The Maze Runner Dylan O’Brien, Kaya Scodelario, Thomas Brodie-Sangster. Directed by Wes Ball. Rated PG-13. Opens Friday.

Yet another adaptation of a young adult sci-fi book series, The Maze Runner suffers from a serious case of first-chapter-itis, as its entire running time is devoted to setup for a payoff that never arrives. With a cast full of characters who remember nothing but their own names, the bulk of the movie is one big question mark, obfuscated further by a dizzying array of slang terms that the main characters (all teenage boys) have coined for the strange world in which they find themselves.

That world is called the Glade, an expansive clearing surrounded on all sides by the Maze, a mysterious labyrinth populated by monsters known as Grievers. During the day, boys designated as Runners explore the maze to try to discover a way out (the Grievers mostly come at night—mostly). Into this needlessly complicated hierarchy comes Thomas (Dylan O’Brien), whose arrival upsets the carefully maintained balance that the other boys have developed over years of living in this dangerous place.

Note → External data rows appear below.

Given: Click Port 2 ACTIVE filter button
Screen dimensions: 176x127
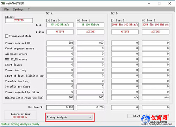Looking at the screenshot, I should tap(125, 32).
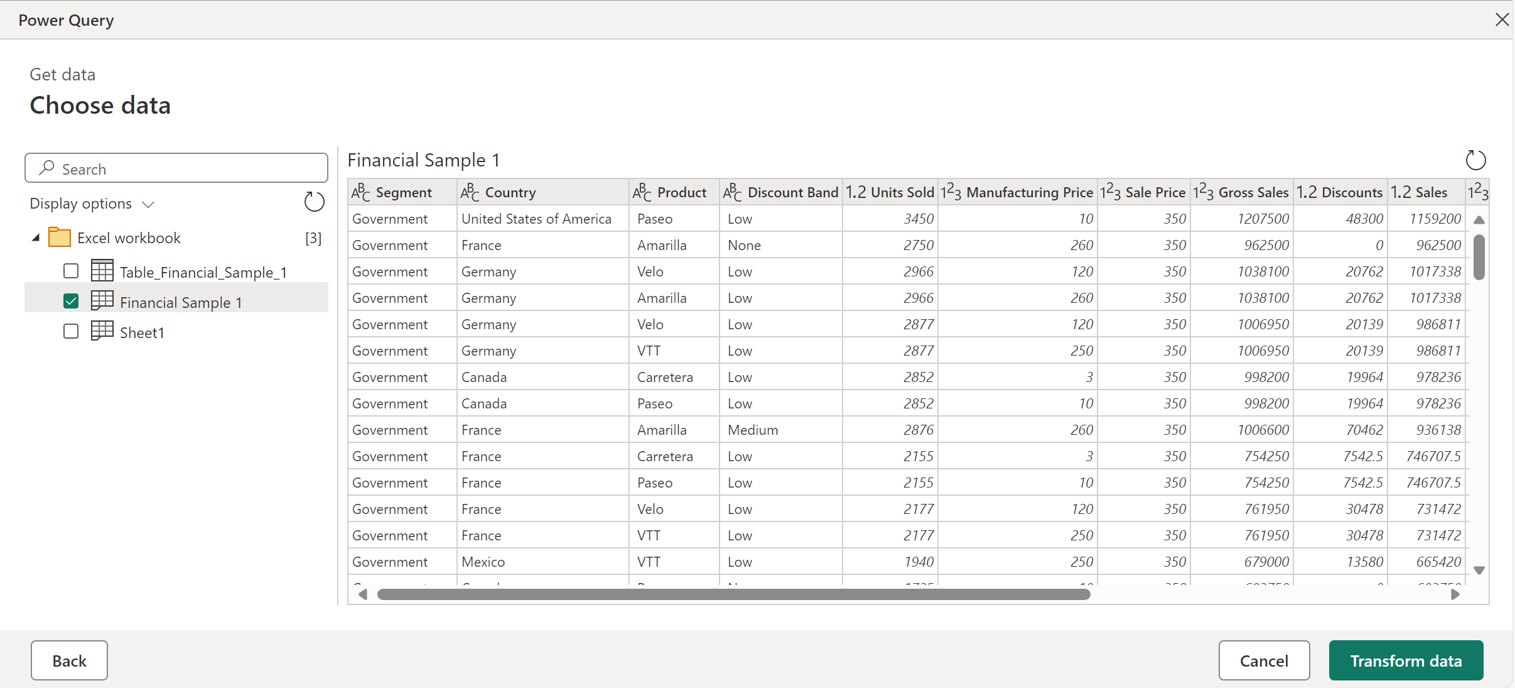Click the Search input field in left panel
The image size is (1515, 688).
point(177,167)
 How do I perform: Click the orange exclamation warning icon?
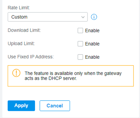click(x=16, y=73)
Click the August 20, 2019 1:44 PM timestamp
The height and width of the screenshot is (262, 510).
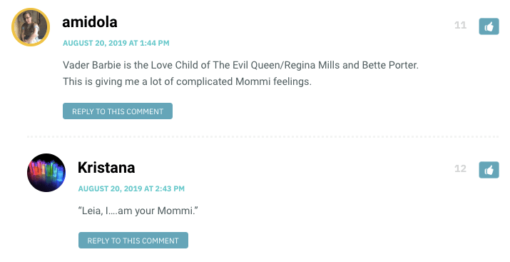click(x=116, y=43)
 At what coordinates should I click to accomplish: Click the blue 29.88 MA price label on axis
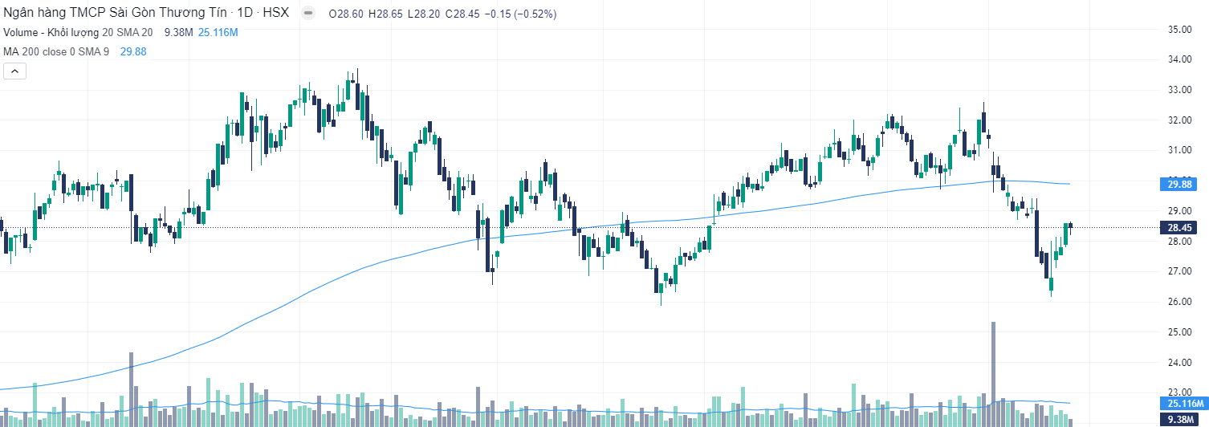[1183, 184]
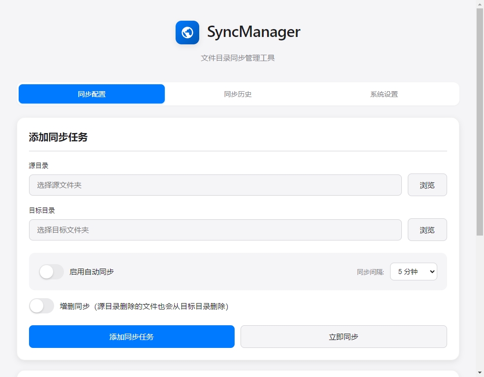Click the scrollbar down arrow

pos(480,373)
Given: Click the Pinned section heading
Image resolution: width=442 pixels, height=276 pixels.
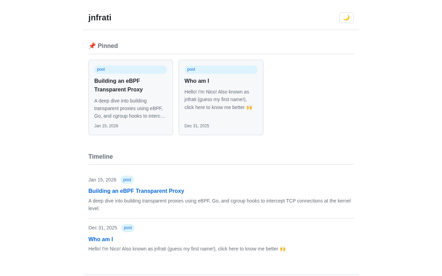Looking at the screenshot, I should (x=108, y=46).
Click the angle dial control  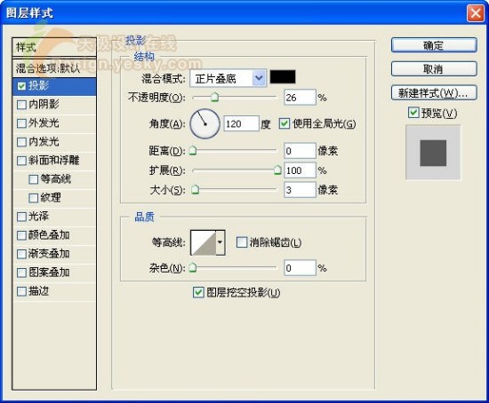(x=204, y=124)
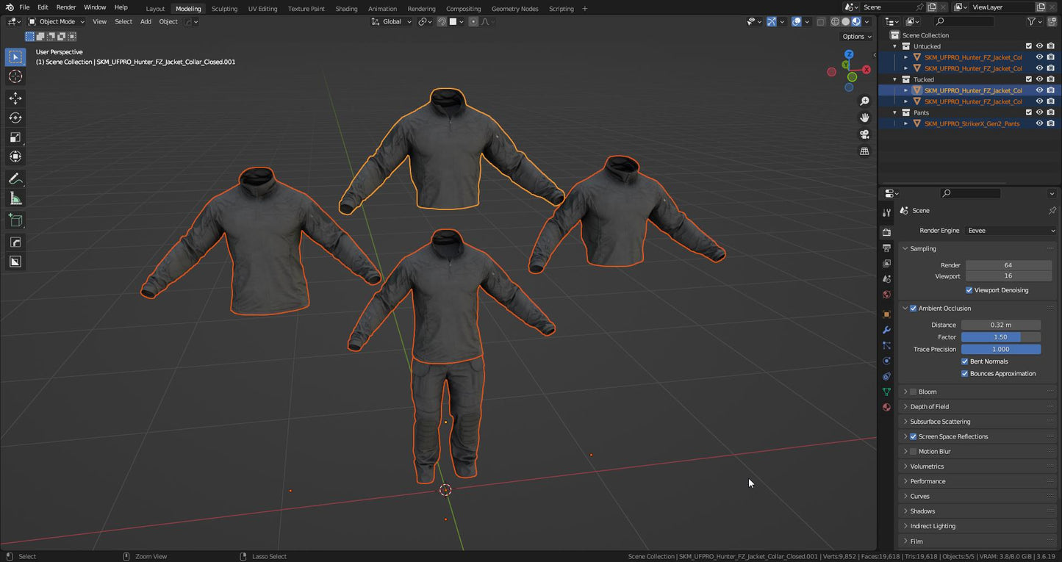Collapse the Tucked collection
The image size is (1062, 562).
pyautogui.click(x=895, y=79)
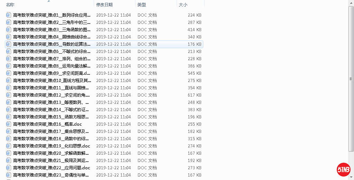Click the file icon of 难点16 概率.doc

pos(9,124)
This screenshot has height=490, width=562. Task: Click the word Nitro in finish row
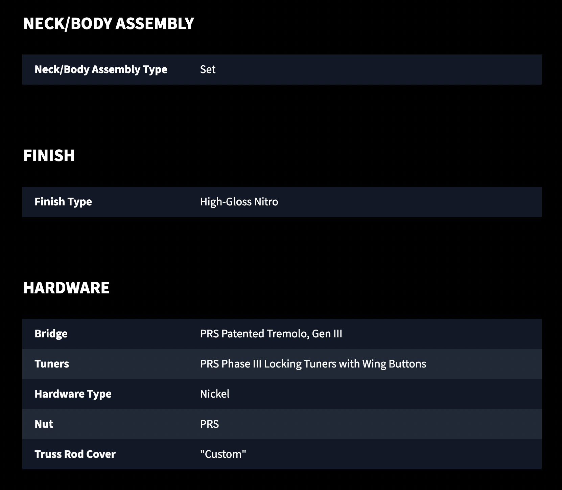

The first half-hour consists mostly of exposition (and/or vague non-exposition) and macho posturing among the boys, but once Thomas defies the rules and enters the Maze to take on the Grievers (which resemble giant cyborg scorpions), things pick up a bit. Unfortunately, the infighting among the thinly drawn characters continues to dominate the movie, and the plot never gets out of second gear, even when everyone is running for their lives.

Although it takes place in your basic dystopian future, The Maze Runner feels curiously limited, and the eventual answers about why the characters have been dropped into these bizarre circumstances are meager and unfulfilling. Director Wes Ball is an animator and special effects artist making his feature debut, but he brings minimal flair to the movie’s visuals (the menacing Grievers aside). O’Brien, of MTV’s Teen Wolf, is a solid but unexceptional protagonist, and the supporting players are similarly undistinguished. There’s the jovial fat kid, the hotheaded bully, the level-headed leader and the girl, a late arrival named Teresa (Kaya Scodelario), who has an immediate connection to Thomas (although at least the movie forgoes the obligatory romance).

Any movie that ends with a sinister authority figure pronouncing the beginning of “phase two” is going to be at least a little unsatisfying, and while The Maze Runner means to prime audiences for the promised sequel with that last line, it instead just highlights how little impact the preceding two hours have made.